Intel Restructures Data Center Portfolio With Xeon 6 Plus 18A Processors Plus 800 Series Ethernet Connectivity and Crescent Island AI Accelerators
The Intel Corporation has announced a comprehensive restructuring of its data center portfolio to align with the rapidly changing landscape of artificial intelligence. Key elements of this restructuring include the unveiling of the new Intel Xeon 6 Plus processor family, enhancements to the 800 Series Ethernet portfolio with the Intel Ethernet E835 controller, and developmental updates regarding the future Crescent Island accelerator. The announcement highlights an emerging trend within the industry where the CPU is once again becoming the dominant control plane for managing orchestration, data movement and simultaneous execution within massive AI configurations.
Kevork Kechichian, the executive vice president and general manager of the Intel Data Center Group, noted that:
"AI scales as a system rather than a group of parts."
He added that, "The shift in workloads toward more agent like and autonomous performance means the bottlenecks have now shifted to the network, data movement and concurrent processing." To underscore his philosophy, Kechichian stated:
"AI does not scale as a collection of parts, it scales as a coordinated system."
The new Intel Xeon 6 Plus processor family is the first Data Center CPU that utilizes the 18A process technology from Intel. The system has been designed with optimal power efficiency to maintain the best possible density. The flag ship models now come with up to 288 Efficient cores. Each of these core sets delivers up to 2.5 times greater performance than the earlier generations of processors and up to 45% better performance per thread per watt. This high density is intended for orchestration intensive workloads typically seen in cloud native and telecommunications environments.
Data bottlenecks are avoided thanks to the use of 12 channels of DDR5 memory to maximize memory throughput. This system offers 96 lanes of both PCIe Gen 5 and CXL to facilitate accelerated data transfer between different components within a server. To provide even greater control, the CPU is also equipped with Application Energy Telemetry, a tool to monitor real time CPU power usage at a per workload level. Such efficiency allows for up to a 9 1 server consolidation ratio to be achieved when replacing an older generation 2nd generation Intel Xeon. Silicon security such as SGX and TDX are available to ensure the Confidentiality of Multi tenant Cloud deployments.
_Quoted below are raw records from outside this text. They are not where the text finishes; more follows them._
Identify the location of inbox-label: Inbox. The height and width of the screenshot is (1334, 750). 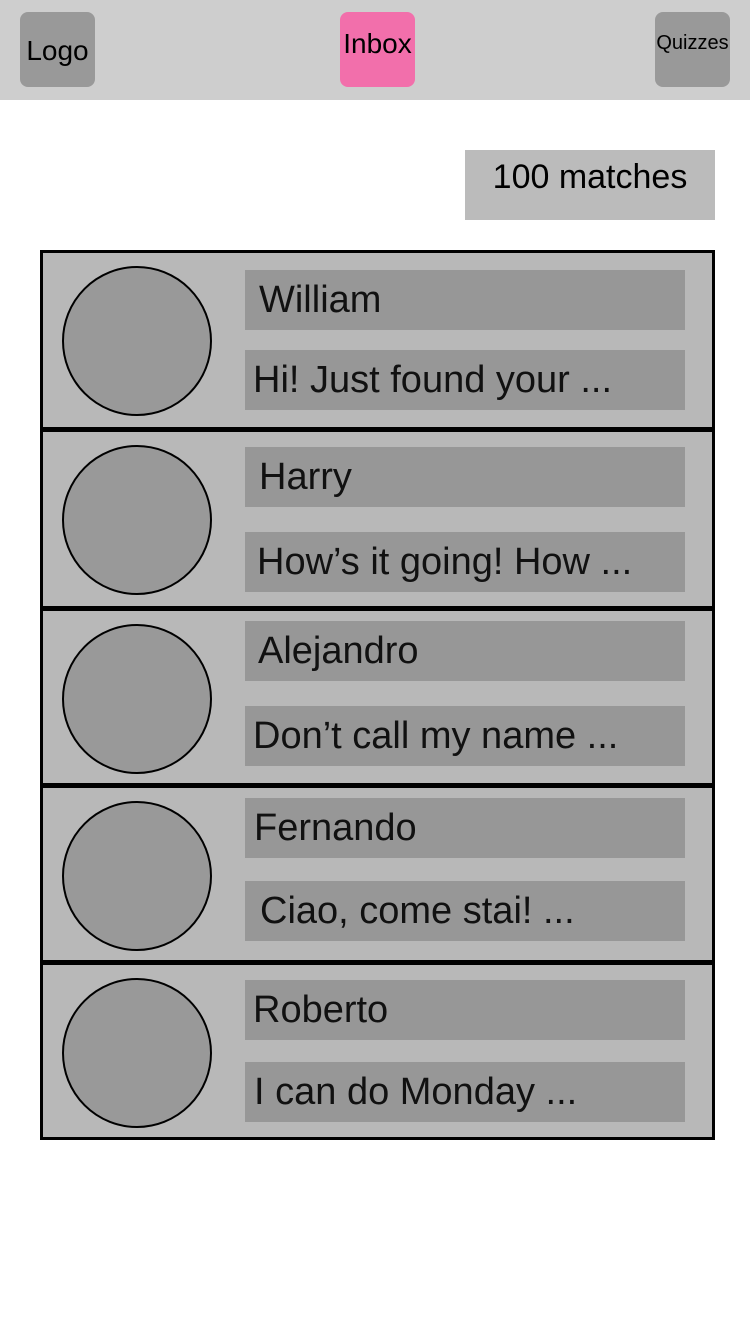
(378, 44).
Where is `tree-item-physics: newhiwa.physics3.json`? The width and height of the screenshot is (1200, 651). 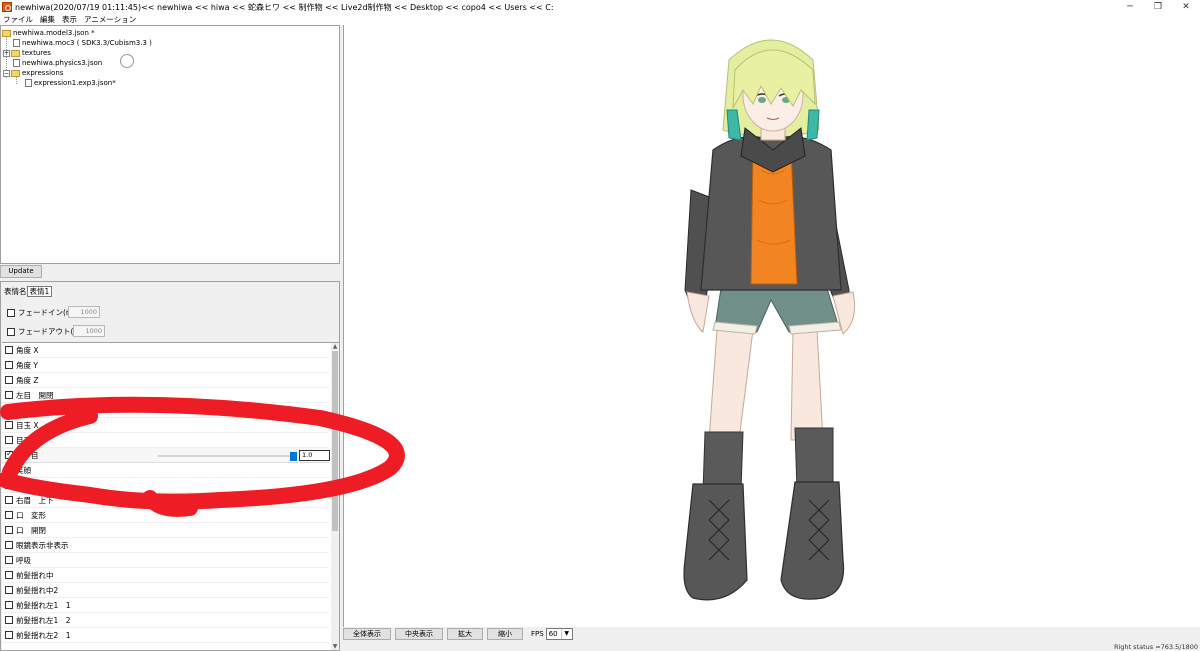 tree-item-physics: newhiwa.physics3.json is located at coordinates (58, 63).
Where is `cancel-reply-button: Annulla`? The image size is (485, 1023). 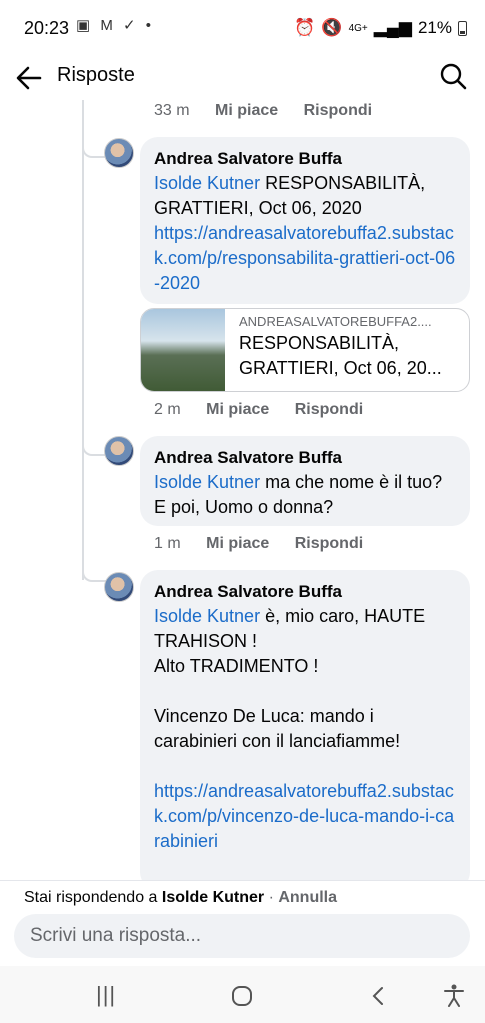 cancel-reply-button: Annulla is located at coordinates (308, 898).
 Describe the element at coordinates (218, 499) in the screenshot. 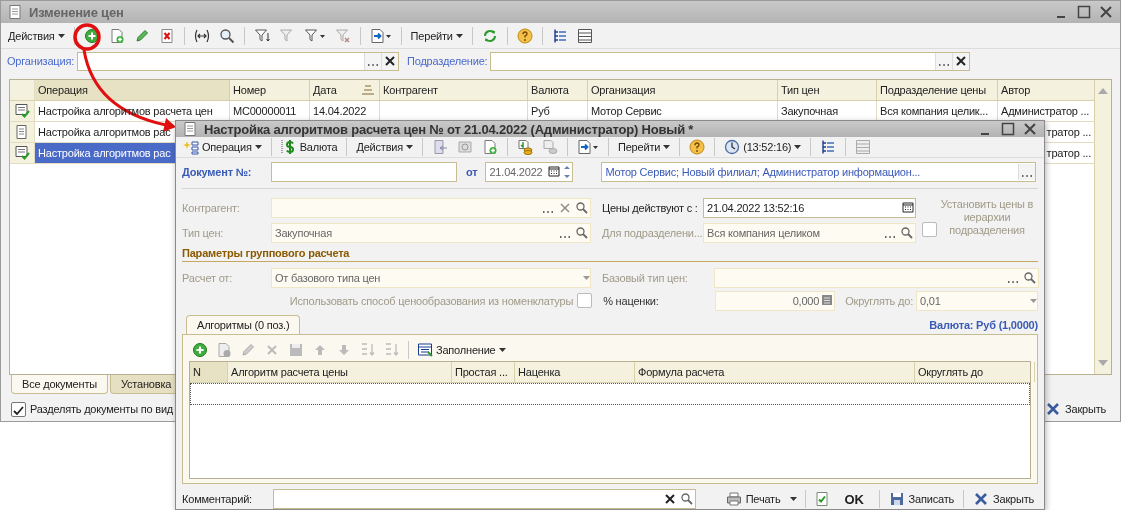

I see `field-label: Комментарий:` at that location.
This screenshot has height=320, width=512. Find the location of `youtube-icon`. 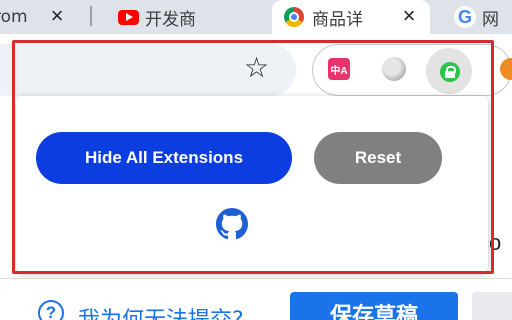

youtube-icon is located at coordinates (128, 17).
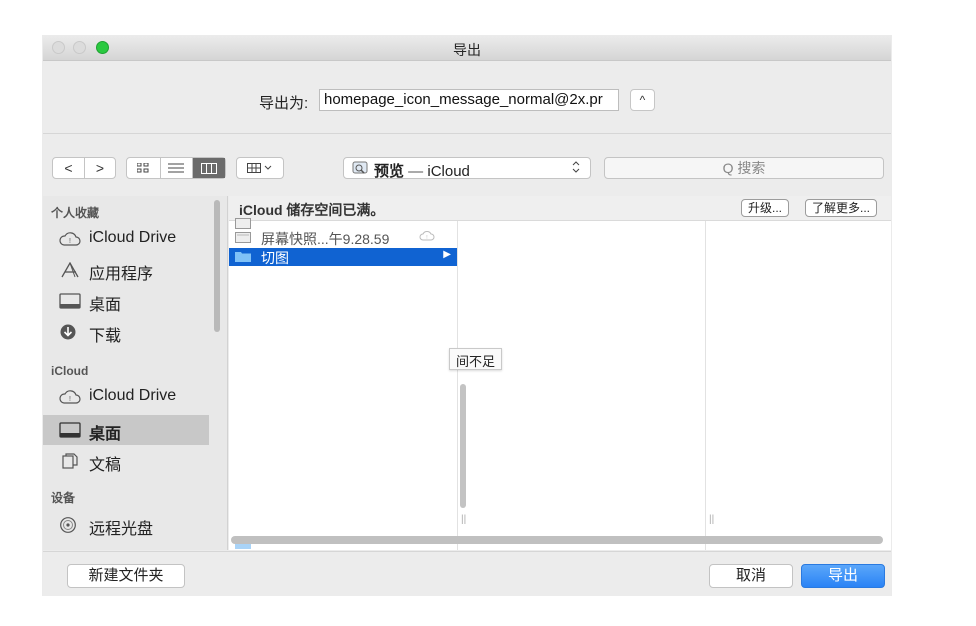  I want to click on sidebar-item-label: 应用程序, so click(122, 274).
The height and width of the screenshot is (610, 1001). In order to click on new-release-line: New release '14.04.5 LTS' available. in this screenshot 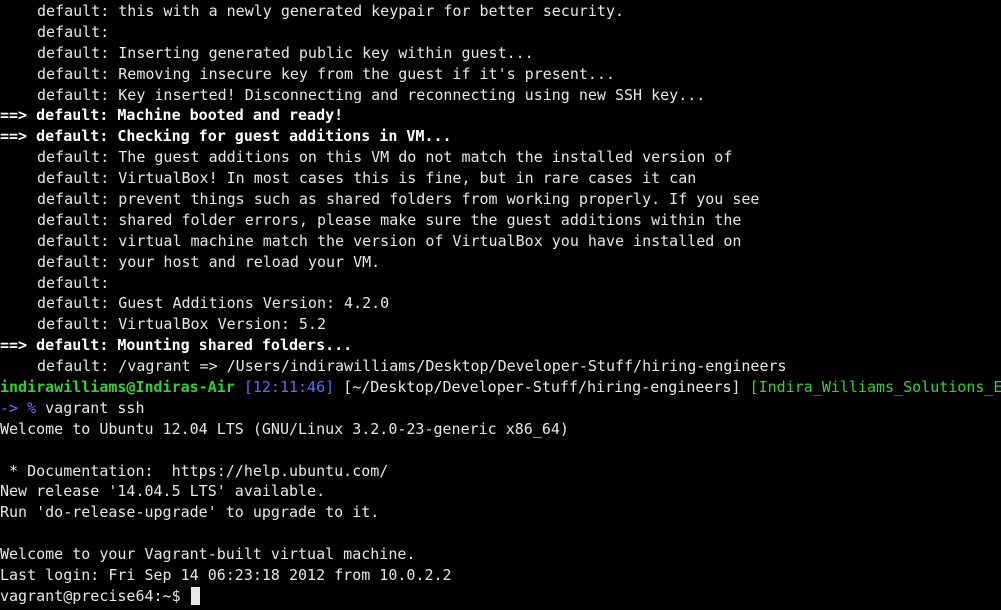, I will do `click(163, 492)`.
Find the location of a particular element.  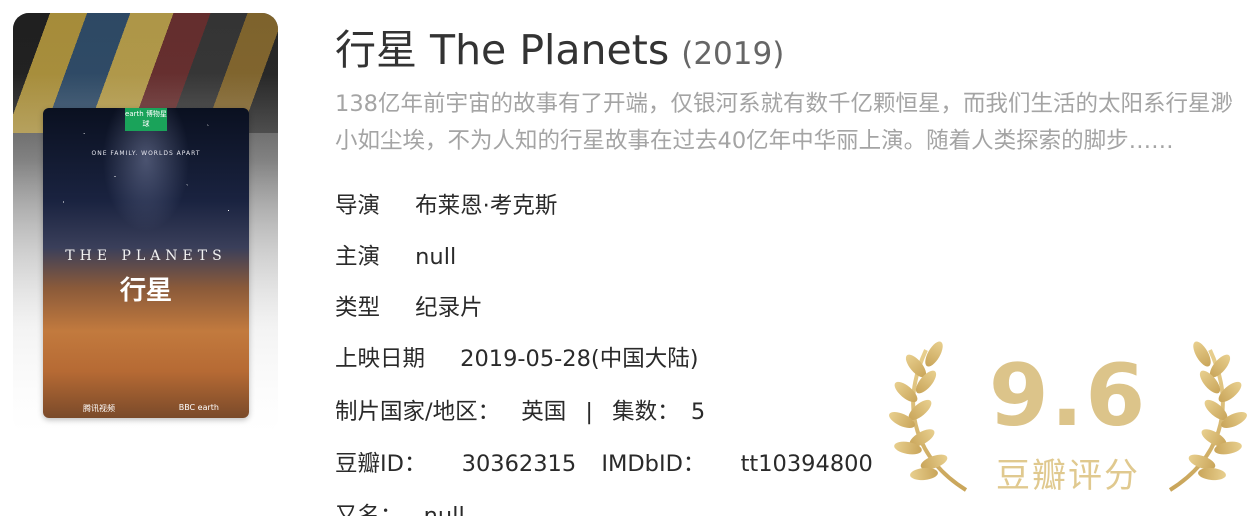

cast-label: 主演 is located at coordinates (358, 257).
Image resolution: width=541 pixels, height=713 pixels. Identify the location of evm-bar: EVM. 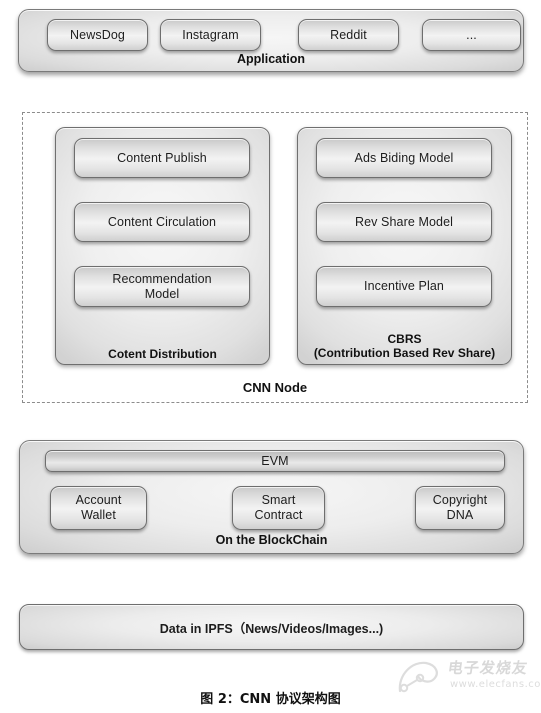
(275, 461).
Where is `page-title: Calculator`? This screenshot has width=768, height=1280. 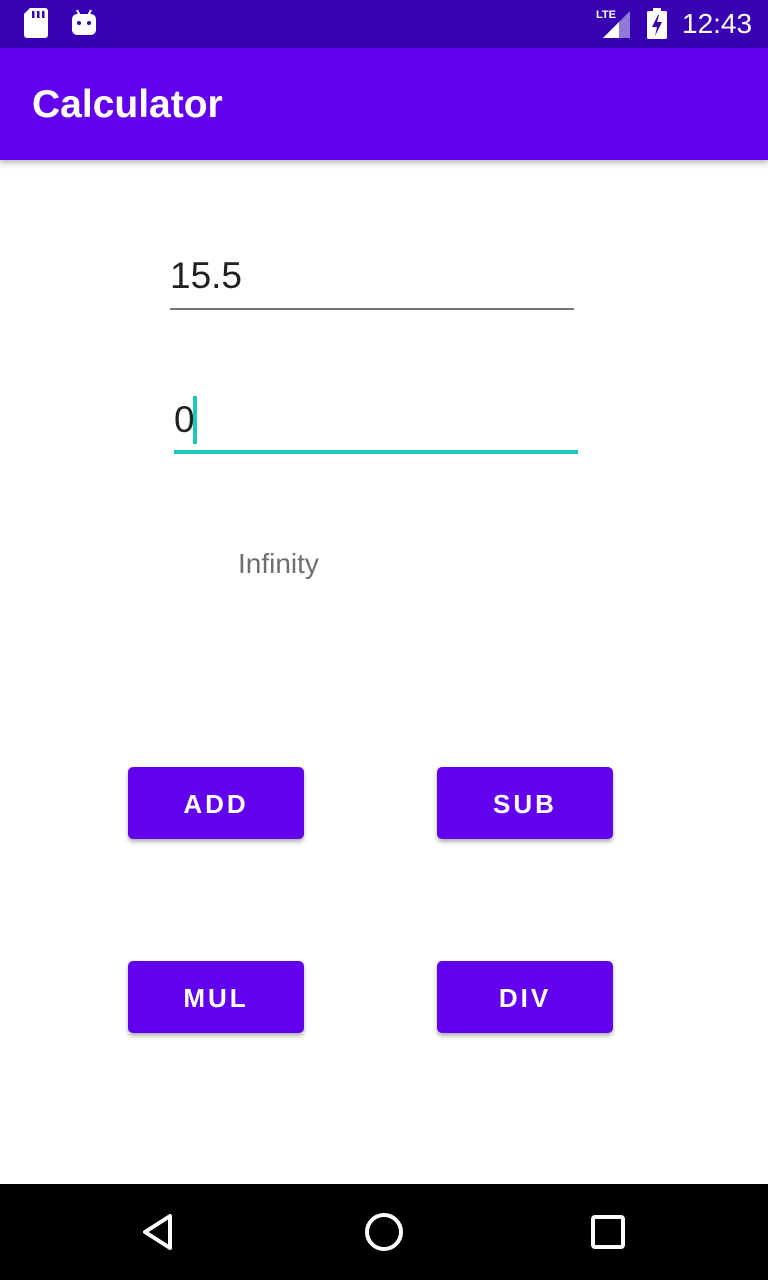 page-title: Calculator is located at coordinates (128, 104).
Data Center throughput has increasingly become dictated by the efficiency of network components in the increasingly distributed environment. The new 800 Series Intel Ethernet E835 controllers and adapters offer efficient connectivity to enterprise, cloud and edge deployments. The adapter can deliver up to 200 GbE throughput with options of 2x25 GbE, 4x25 GbE, 2x100 GbE and 1x200 GbE via the use of the Intel Ethernet Port Configuration tool.
Benchmark results have demonstrated that the Intel Ethernet E835 CQDA2 adapter can offer up to 1.9x more performance watt than a NVIDIA ConnectX 6 DX and up to 1.4x more performance watt than the Broadcom BCM957508 P2100G. Such efficiency can contribute greatly to the reduction of Opex in the virtualized environment. RoCEv2, iWARP and other RDMA protocols are available to help offload the CPU, along with Dynamic Device Personalization to aid with packet processing. Built in security include Hardware Root of Trust and signed SPDM with DMTF standard interfaces, and a 10 year lifecycle commitment to all product offerings.
Intel has also released new small to medium business SMB hardware options. The 12 core variant has been added to the Intel Xeon 6300 processor family. This means that a full 4 more cores than before are available with the addition of these CPUs, making the system ceiling for the product family rise to 12 cores. Importantly, these processors can be swapped into any existing motherboards which are designed to use an 8 core processor within that product family. Key manufacturing partners such as ASUS, Dell, Ericsson, GIGABYTE, HPE, Lenovo and Supermicro will provide entry server systems supporting these processors.
Intel has also provided new details on its Crescent Island accelerator, built using Xe 3P technology. This architecture has been specifically designed to provide significant bandwidth and high memory capacities that are required for large language model training. It includes the use of LPDDR5x to reach capacities up to 480 GB, in a power efficient 350W air cooled PCIe form factor. All datatypes ranging from native FP4, through to MXFP4, all the way up to FP64 are supported, along with the use of Intel's open programmable stack to easily facilitate model creation.